Day 1,743, 14:38 Published in Poland Poland by Yarpen

Ludzie, przecież ta gra straciła już jakikolwiek walor modelu czegokolwiek. Wszyscy (ok, większość) robią dokładnie to, co im 'każe' robić P. Lato.

Ceny broni Q1 i Q2 spadły poniżej ceny sprzedaży RAWu potrzebnego do jej wyprodukowania, ale za to ceny od Q3 w górę - poszły w górę.
Bo pan Lato włączył kilka misji z rakietami.
Misje się skończyły - pojawiła się promocja na upgrade.
Więc wszyscy zrobili upgrade - skutkiem czego zesrały się ceny broni Q3 i Q4
(na marginesie: kto to nadal produkuje i wystawia??? Przyznam że trudno mi uwierzyć w takie zapasy magazynowe)
Dodajmy do tego dawno wprowadzone ograniczenie na obrót walutami do 10 golda - a potem likwidację walut - i zamiast eŚwiata - mamy co najwyżej eKoreę Północną. Lub eKubę 🙁

I tak dalej.

Obserwuję to wszystko i moim zdaniem gra się skończyła - w sensie szans na jakikolwiek rozwój postaci.

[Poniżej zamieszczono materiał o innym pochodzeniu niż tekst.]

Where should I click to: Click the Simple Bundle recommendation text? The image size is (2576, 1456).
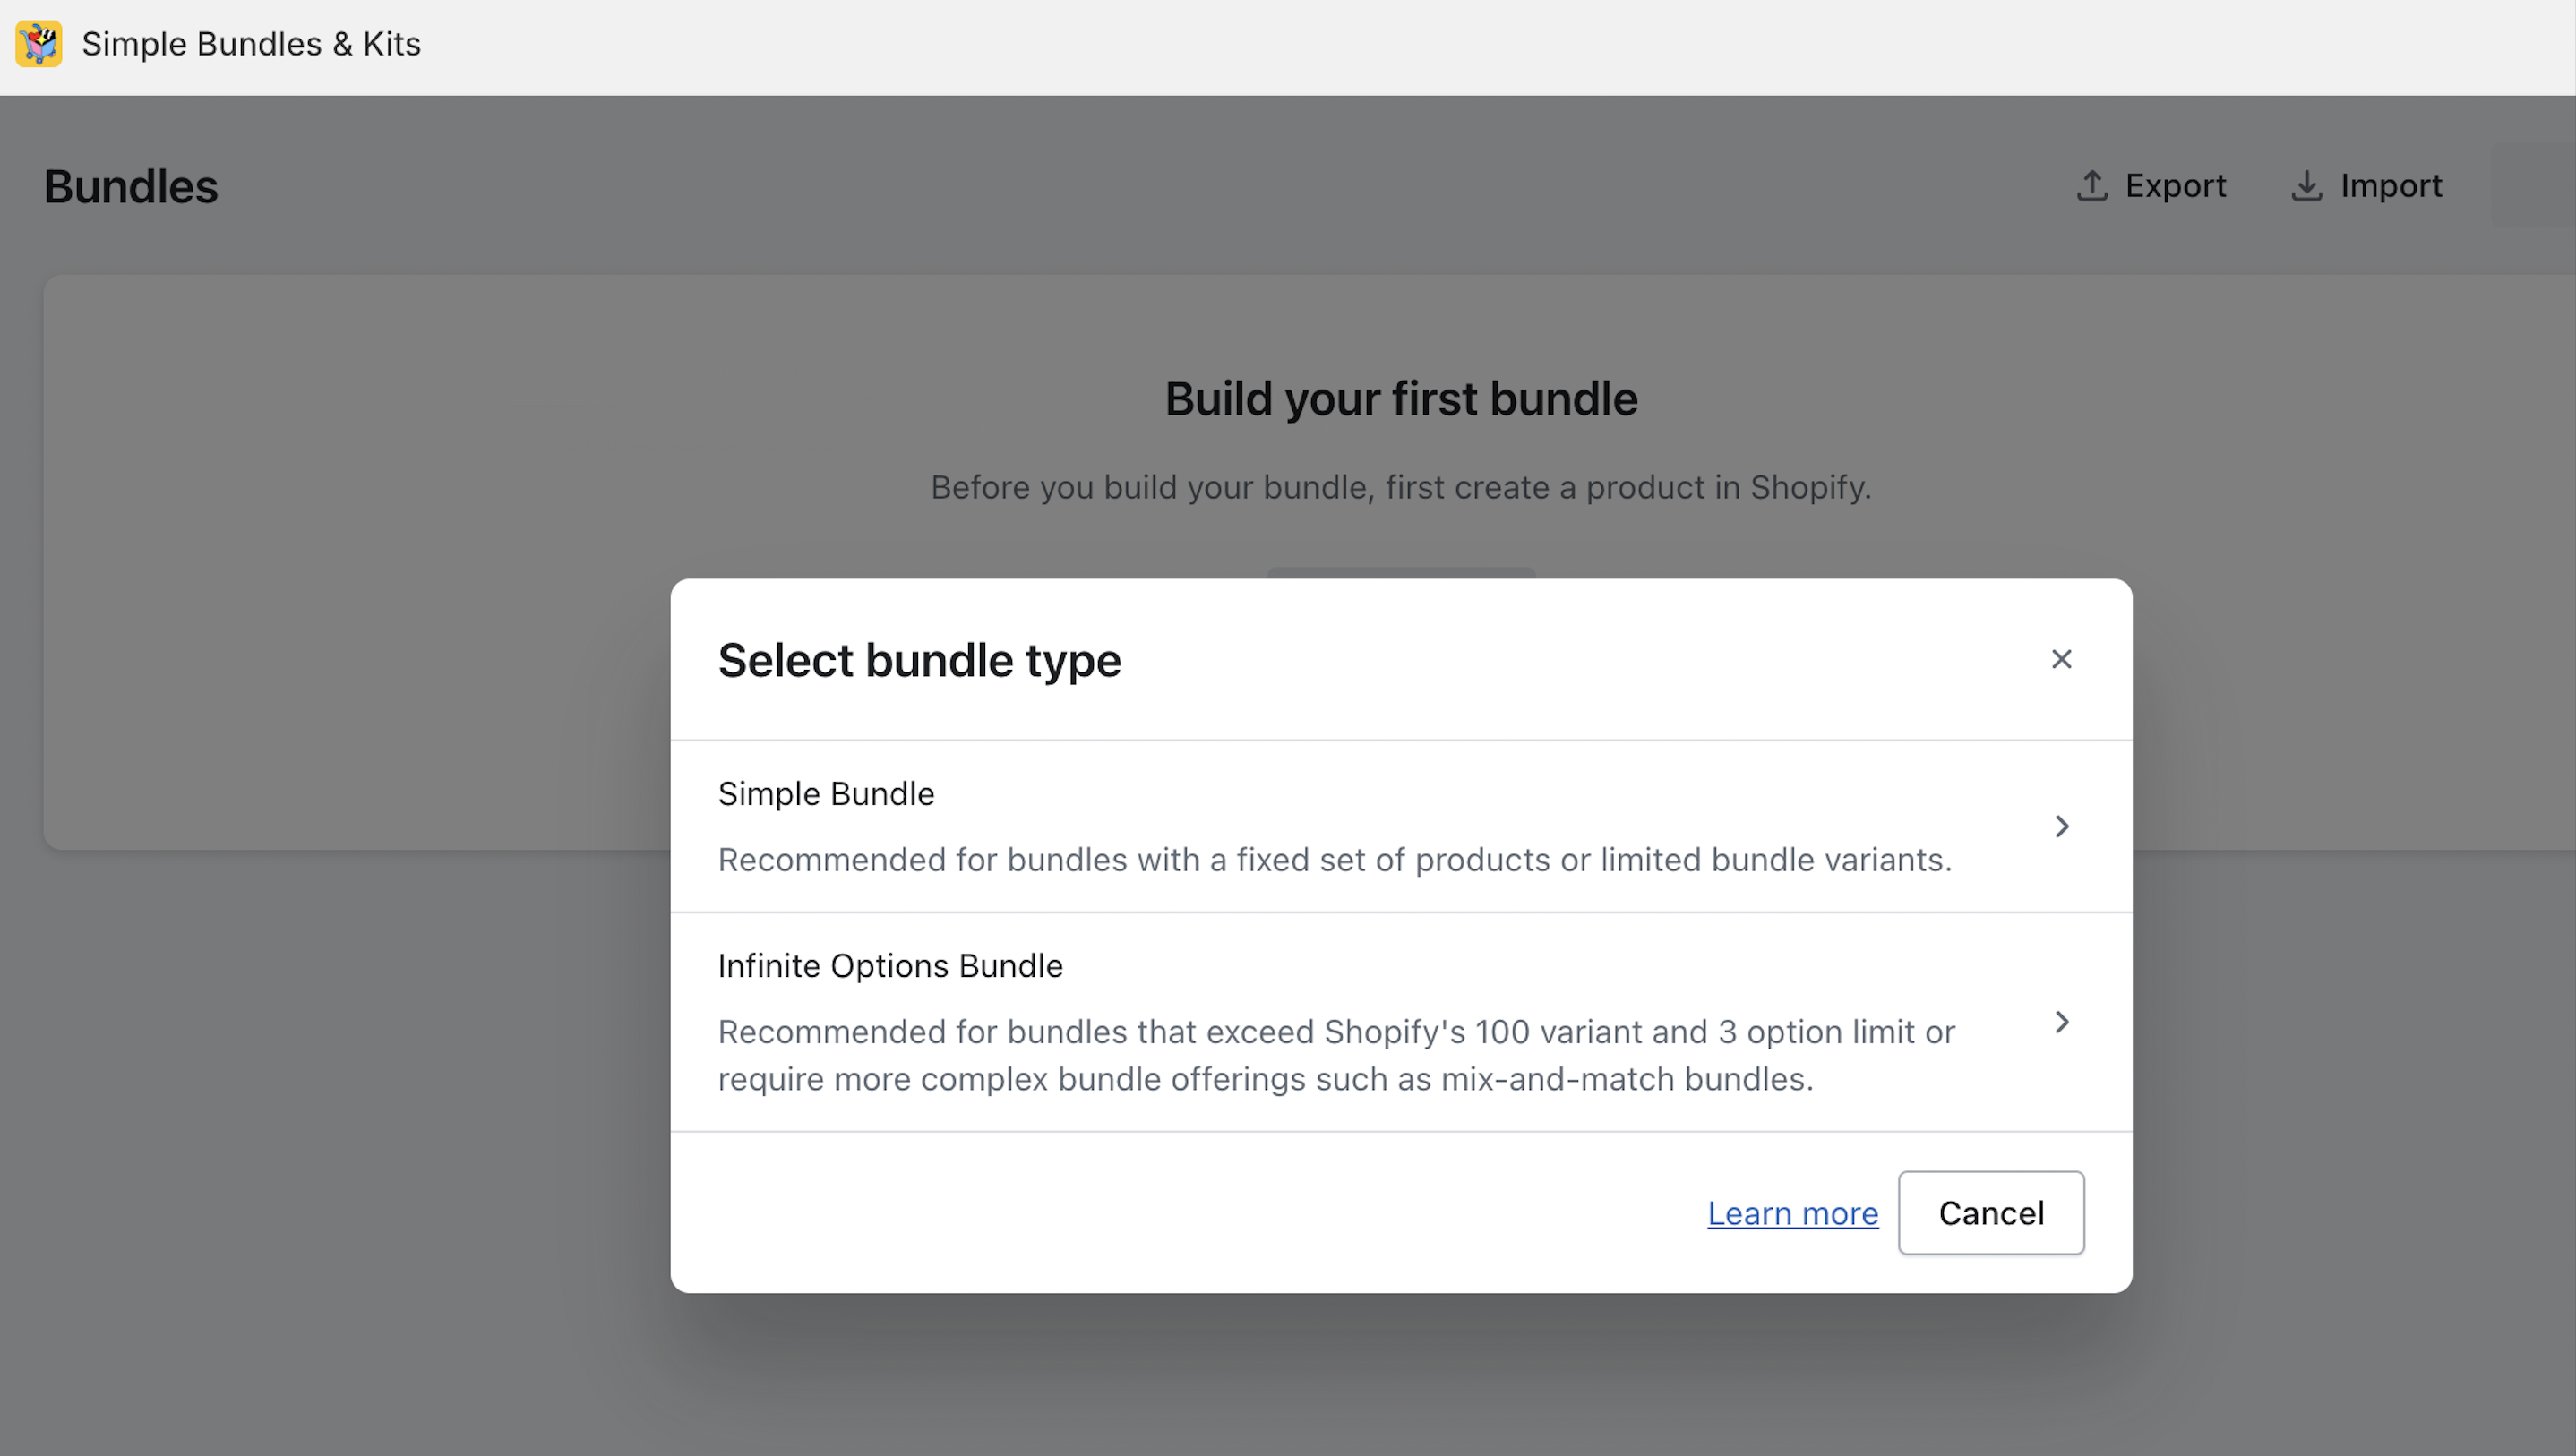click(1334, 858)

Kto dwa-trzy lata temu zainwestował trochę czasu, trochę kasy lub miał łut szczęścia w spekulacji - jest poza zasięgiem pozostałych normalnych graczy.

"To mówiłem ja, Jarząbek"
Gospodarka w "Misiu" (dzisiaj TVP 1) wydaje mi się rozsądniejsza niż tu.

PS: tym razem bez cycków, sorry. Temat jest zbyt poważny

Arkadiano: ja mam fabryki food raw i food tyle że jestem samowystarczalny - i do tego mam kila fabryk saletry, które dają mi kasę na tanki Q7.
Fajnie nie?
Ale "wyżej wała nie podskoczysz" - jestem samowystarczalny - ale choćbym stanął na rzęsach - nie przeskoczę na wyższy poziomo - na tanki Q7, zatrudnianie ludzi itp.
Czy wszyscy którzy oferują na Markecie po 300, 500 czy 1000 tanków Q7 - rzeczywiście zainwestowali w tą grę po setki prawdziwych Euro?